In the worst case, your algorithm is O((log n)^2).

Suppose you start at 0 (with interval = 1), and the value you seek actually resides at location 2^n - 1.

First you will check 1, 2, 4, 8, ..., 2^(n-1), 2^n. Whoops, that overshoots, so go back to 2^(n-1).

Next you check 2^(n-1)+1, 2^(n-1)+2, ..., 2^(n-1)+2^(n-2), 2^(n-1)+2^(n-1). That last term is 2^n, so whoops, that overshot again. Go back to 2^(n-1) + 2^(n-2).

And so on, until you finally reach 2^(n-1) + 2^(n-2) + ... + 1 == 2^n - 1.

The first overshoot took log n steps. The next took (log n)-1 steps. The next took (log n) - 2 steps. And so on.

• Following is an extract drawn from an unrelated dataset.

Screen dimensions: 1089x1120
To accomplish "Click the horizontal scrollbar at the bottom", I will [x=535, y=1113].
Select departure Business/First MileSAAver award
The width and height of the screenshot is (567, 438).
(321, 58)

So, worst case, you took 1 + 2 + 3 + ... + log n == O((log n)^2) steps.

A better idea, I think, is to switch to traditional binary search once you overshoot the first time. That will preserve the O(log n) worst case performance of the algorithm, while tending to be a little faster when the target really is nearby.

I do not know a name for this algorithm, but I do like it. (By a bizarre coincidence, I could have used it yesterday. Really.)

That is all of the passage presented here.